Unfortunately, I don't know if the problem occurs on other filesystems as
I don't have any ext2/3 that I can put the same random load onto available
at this moment in time. We were running 2.2.18 + NFS patches over ext2
until we migrated to this server last Friday - so a lot has changed. It
looks like it may be similar to what is reported in the
http://marc.theaimsgroup.com/?t=101567659700002&r=1&w=2 thread.
The server is a Dual Xeon 1GHz/1GB (highmem enabled), running 2.4.18 w/XFS
(the 2.4.18-xfs-pr2 kernel). It has a large (500GB) partition on LVM (on
hardware raid 5, it's only on LVM to try to get snapshots down the track)
exported to a number of Solaris clients. I have tried kernels from the
SGI 2.4.9-31 one, through CVS various versions up to the 2.4.18 PR2, and
all display the same behaviour.
Basically, it seems that the server returns 'stale file handles' for files
that most definitely exist and aren't being touched in any way. A few
seconds later, the stale handles are gone. The server is fairly heavily
loaded during the day, and the problem occurs less overnight when there is
low load. It does not make a difference if I run a UP or SMP kernel.
At http://www.itee.uq.edu.au/~chrisp/NFS/, I have put the snoop output for
a few transactions that demonstrate the problem.

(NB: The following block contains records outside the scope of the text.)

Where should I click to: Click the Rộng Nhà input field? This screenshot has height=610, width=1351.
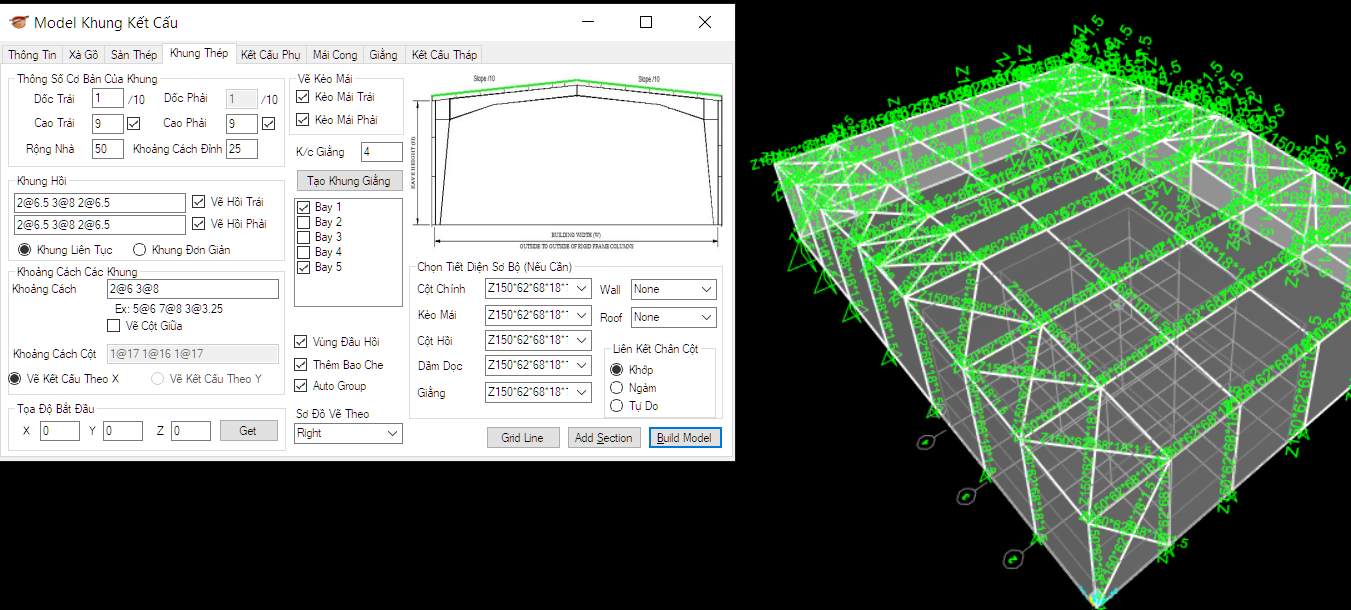coord(106,149)
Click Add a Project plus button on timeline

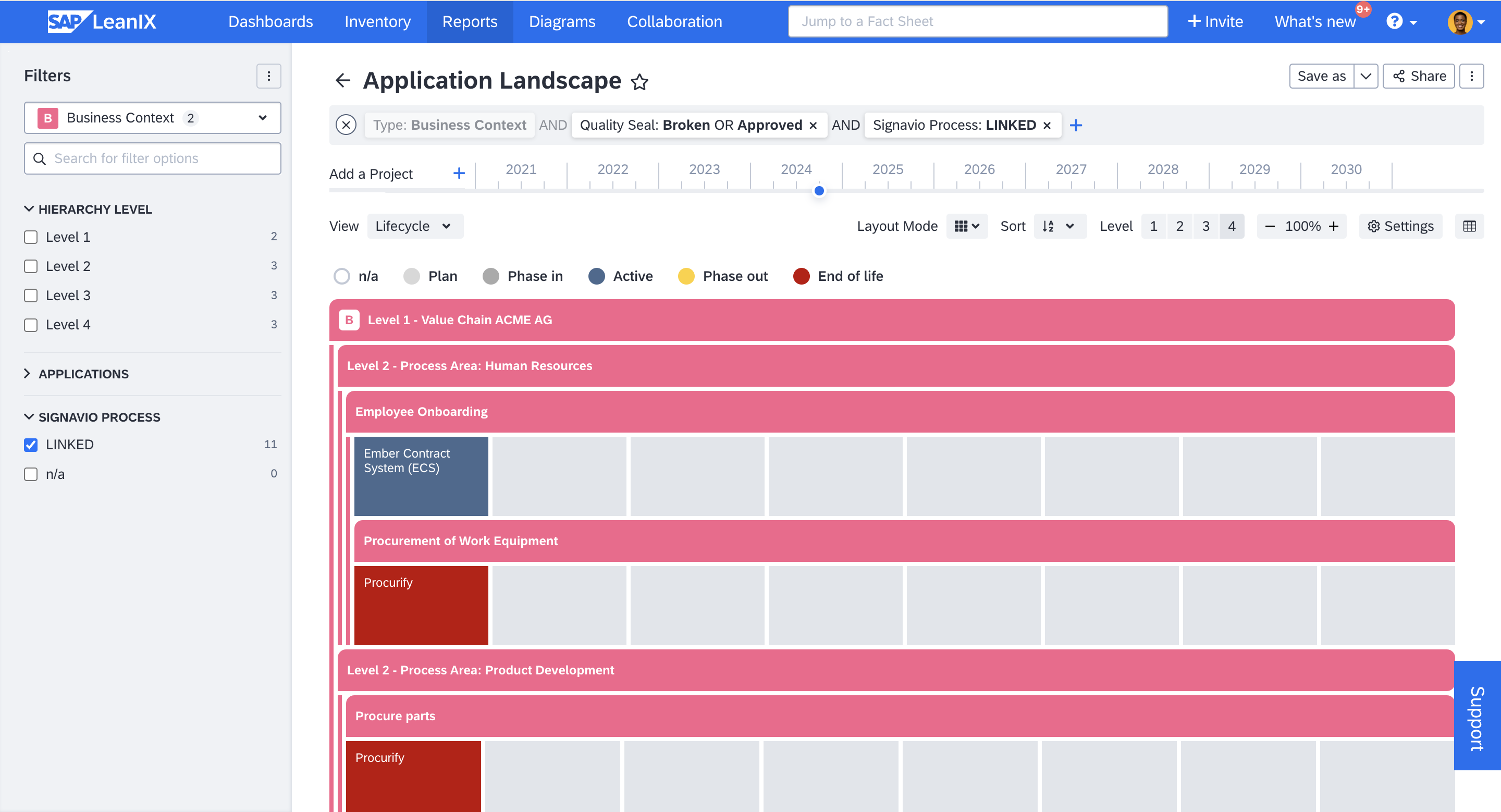(x=458, y=173)
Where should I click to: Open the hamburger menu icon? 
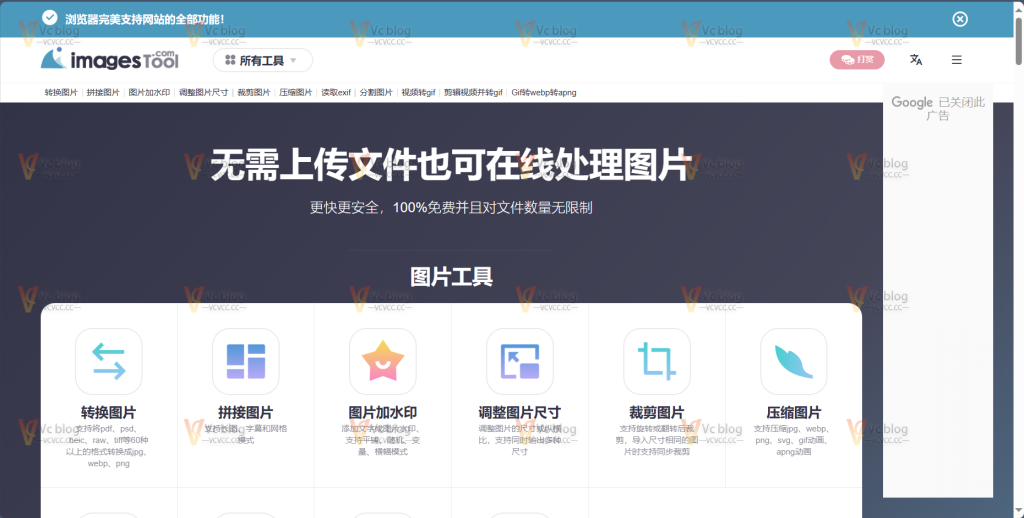point(956,60)
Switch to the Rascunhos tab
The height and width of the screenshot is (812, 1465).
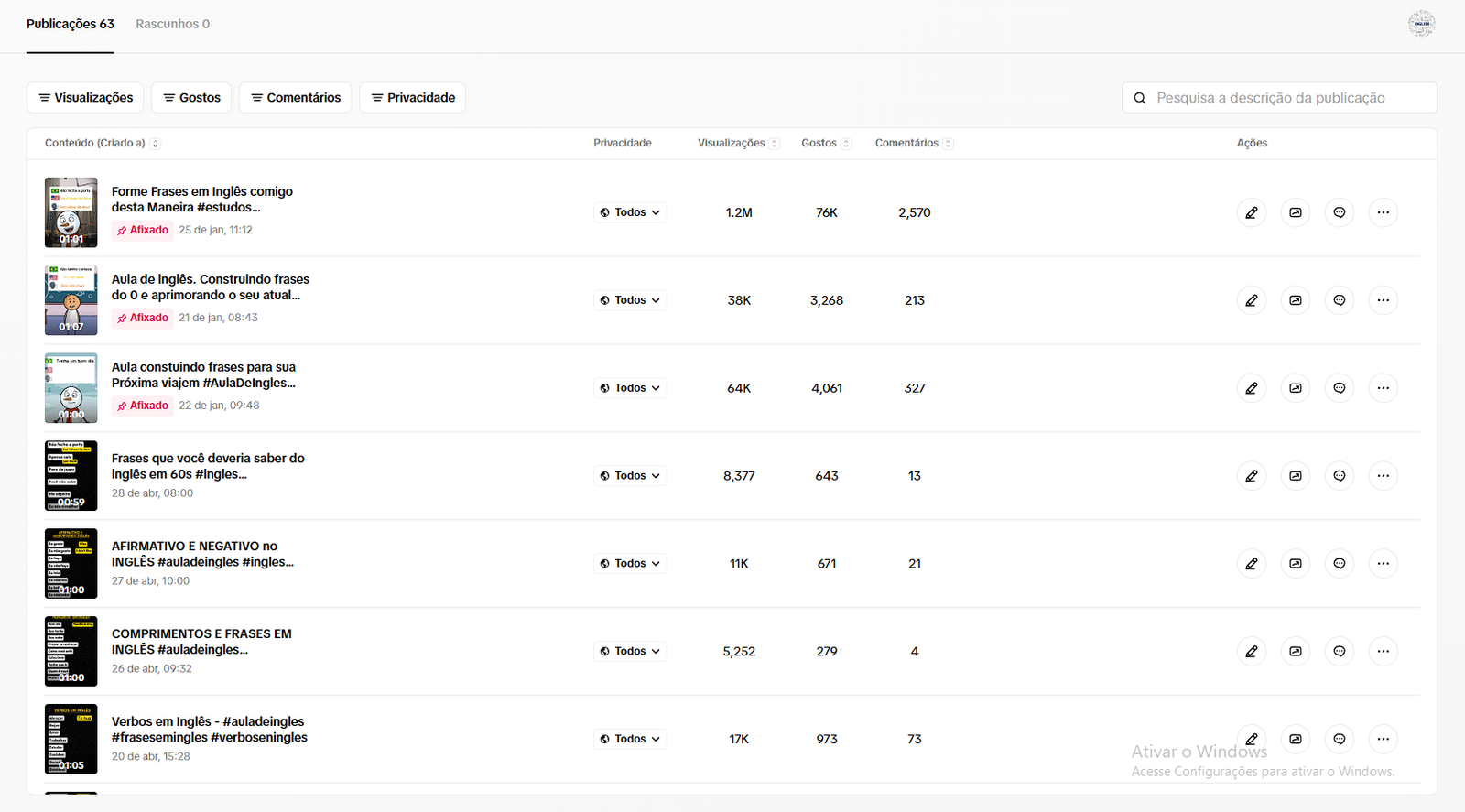click(172, 24)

'bad_nfs.txt' is 'snoop -V' output which shows a few NFS transactions that
have gone to the NFS server, showing that a handle gets reported as stale
but is found immediately after by another 'find' run. (tcpdump on the
server itself doesn't report fsid/inode information..)
You can see FH=9543 (as Solaris snoop displays it) being returned by the
server as a result of a LOOKUP of the '.microsoft' directory, and then
used for ACCESS checks. The FH is supposed to be able to be used to map
back to an inode on the disk on a subsequent request.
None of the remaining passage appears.